Considering the fact that I spend a good deal of my time planning and writing sermons, it was humbling to read author Frederick Buechner’s comment that he first came to faith “because of some silences I have heard in church.”

Actually, Buechner experienced his awakening of faith while attending a service at Madison Avenue Presbyterian Church, whose pastor at the time was one of the great preachers of the 20th century, Dr. George Buttrick. But he did not remember Buttrick’s sermon; what stayed with him was just one line from a prayer that morning, when Buttrick spoke of the moment when the Lord is “crowned amid laughter and tears.” One line in a prayer, and a few moments of holy silence. That’s what it took to ignite Buechner’s heart and set him out on a lifetime of writing about this thing called faith.

Actually, I can identify with Buechner’s experience. I find that silence – especially holy silence – is in short supply in these times of noise and fury. When I come home after a long day, I instinctively reach for the TV remote or turn on the music.

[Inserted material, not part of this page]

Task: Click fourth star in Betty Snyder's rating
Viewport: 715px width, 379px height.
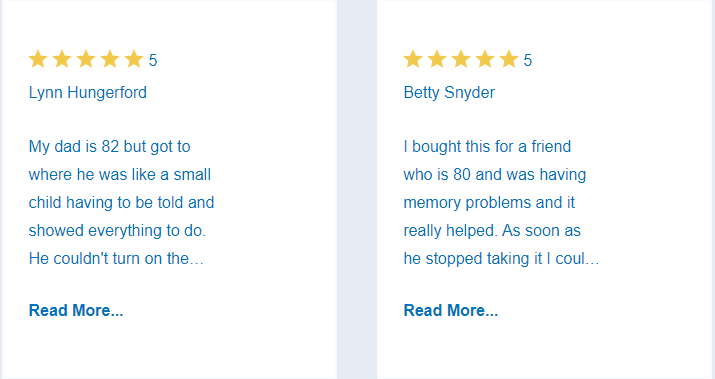Action: (x=485, y=59)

If I am alone in the house, I seem to think that noise denotes company, and that the droning of the latest television inanity will chase away my lonely thoughts.

Then, once in a while, when I intentionally keep the house quiet and open a good book, accompanied only by the distant ticking of the hallway clock, I begin to rediscover the truth Buechner speaks of. I experience something of that “holy silence,” which is the best company of all, and the greatest comfort.

Years ago, John Ruskin wrote a few lines about music, which is, of course, made up of not only notes to be played, but rests to be counted: “There’s not music in a rest, but there is the making of music in it. In our whole life’s melody the music is broken off here and there by ‘rests,’ and we foolishly think we have come to the end of the tune. Not without design does God write the music of our lives. Be it ours to learn the tune, and not be dismayed at the ‘rests.’ They are not to be slurred over, not to be omitted, not to destroy the melody, not to change the keynote. If we sadly say to ourselves, ‘There is no music in a rest,’ let us not forget that there is the making of music in it.”

So tonight I’m going to leave the TV and the stereo off. I’m going to let the clock tick in the hallway, and enjoy an evening of holy silence. You too?